The study also has limitations. Firstly, the data reported here were secondary outcomes of the SCD-Well RCT, and we did not correct statistical models for multiple comparisons. Given the increasing interest in MBIs as a novel strategy to reduce cognitive decline in older persons [39, 40], it will be important for future trials to specify cognitive measures as primary outcomes; this will avoid statistical multiplicity and ensure that sufficient power is available to detect cognitive changes. Furthermore, while evaluating cognitive trajectories is more practicable than measuring dementia incidence, trials demonstrating cognitive effects (such as this one) require a confirmation from studies using clinically meaningful endpoints [50]. Considering the interventions, the home practice assigned to participants differed between CMBAS and HSMP (reflecting the interventions’ distinct rationales and themes). For CMBAS, the home practices were relatively fixed and prescribed by the facilitator, whereas participants in HSMP devised their own action plans based on their own goals. This difference diminished the equivalence of the interventions and may have influenced the findings. Improving the similarity of home practice assignments across intervention arms will be an important consideration for future trials. Moreover, CMBAS and HSMP were relatively brief; longer interventions may be necessary to maintain salutary effects over an extended time period. However, over 50% of participants in both arms reported continued engagement with intervention activities between the post-intervention and follow-up visits, and cognition continued to improve during this period; there was thus some evidence that the interventions had enduring effects. The vast majority of our participants were white; this homogeneity may limit the generalizability of this research to other groups, as clinical presentation and therapeutic response may vary by ethnicity [51]. Lastly, the absence of a working memory measure in the present study prevented an evaluation of MBI effects on this domain in SCD; the inclusion of such a measure is recommended for future MBI studies targeting cognitive decline.
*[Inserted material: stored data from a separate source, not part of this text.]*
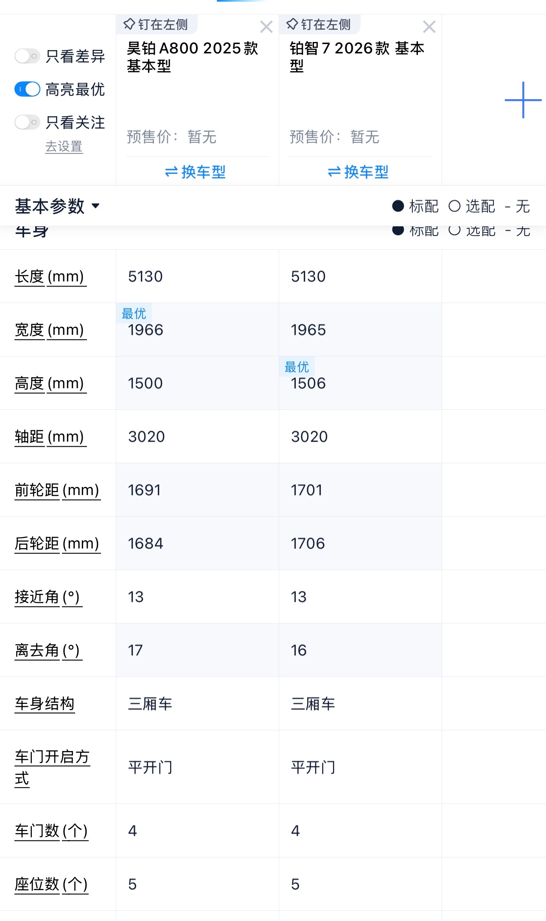Tap the 最优 badge on width 1966
Viewport: 546px width, 921px height.
click(x=134, y=314)
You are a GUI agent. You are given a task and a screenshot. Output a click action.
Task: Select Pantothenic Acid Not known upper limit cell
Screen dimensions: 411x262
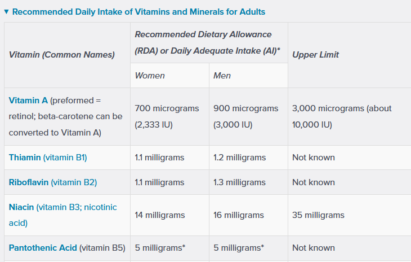click(350, 248)

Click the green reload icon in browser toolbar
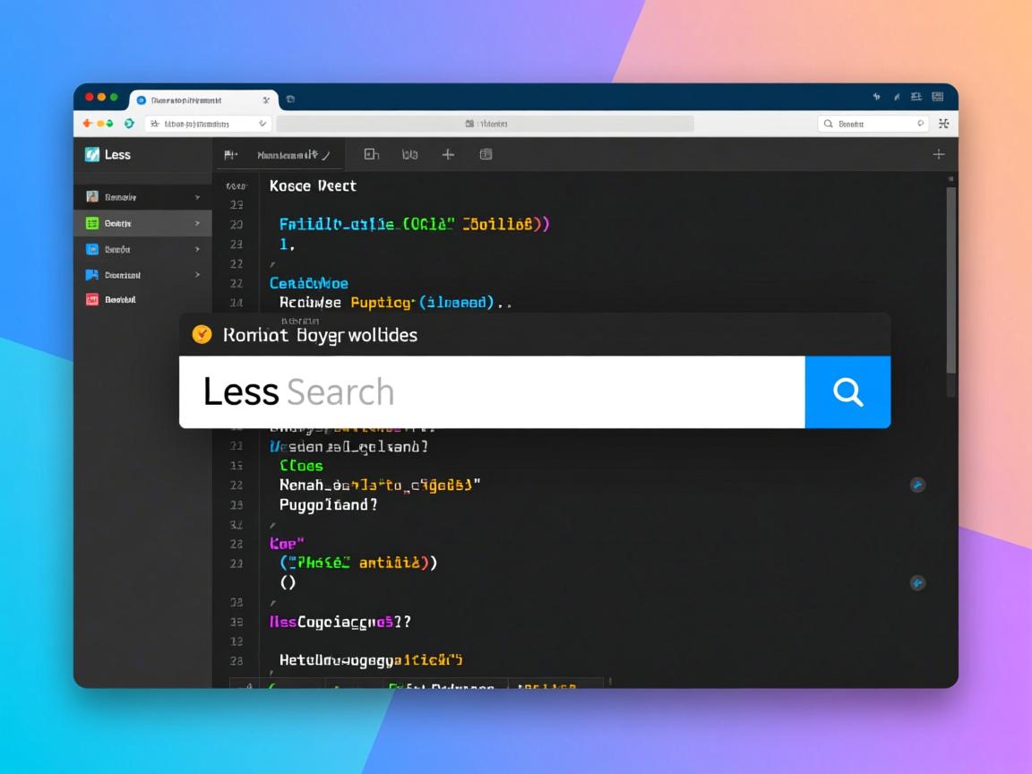(x=129, y=124)
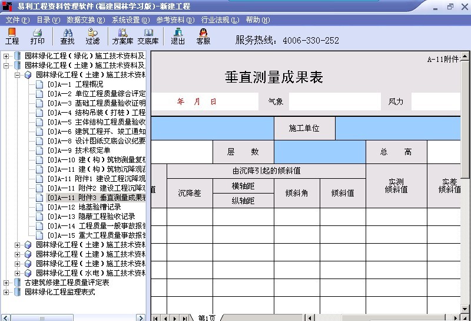Image resolution: width=471 pixels, height=321 pixels.
Task: Open the 交底库 library icon
Action: tap(148, 36)
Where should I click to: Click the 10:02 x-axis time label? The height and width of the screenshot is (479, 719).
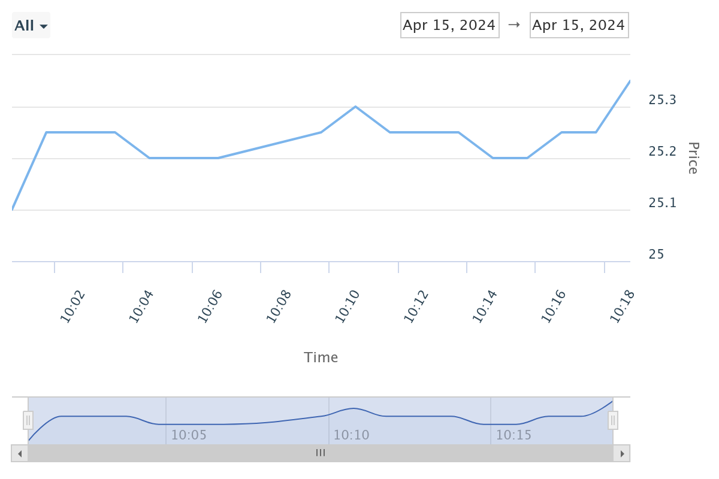73,307
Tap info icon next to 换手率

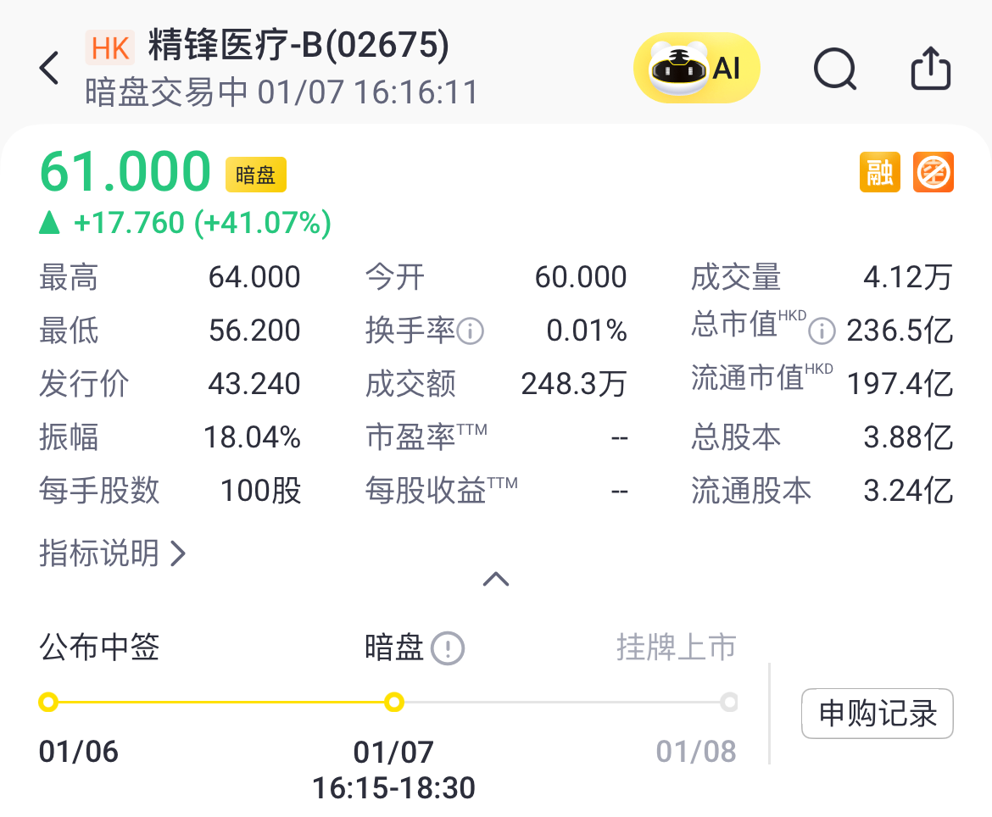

In conclusion, we studied the effects of two non-pharmacological interventions, based on mindfulness and health self-management respectively, on a range of cognitive outcomes in older adults with SCD. Both interventions conferred small, non-differing, and significant improvements to the PACC5Abridged, a composite sensitive to Aβ-related decline; gains were maintained for at least 4 months post-intervention. In contrast, there was weaker evidence for salutary effects across both arms on an attention composite, and no effect on executive function. Integrating both the current and previous research findings, cognitive retest effects may have contributed to the observed gains, but could not account for these entirely. These results are encouraging and add to the recognized benefits of MBIs on psycho-affective outcomes in older adults [52]. Future investigators are encouraged to evaluate MBIs of longer durations, implement rigorous control for cognitive retest effects [53], seek to identify which interventional components may be driving results, and evaluate if improved cognitive function translates to a subsequent reduction in dementia incidence.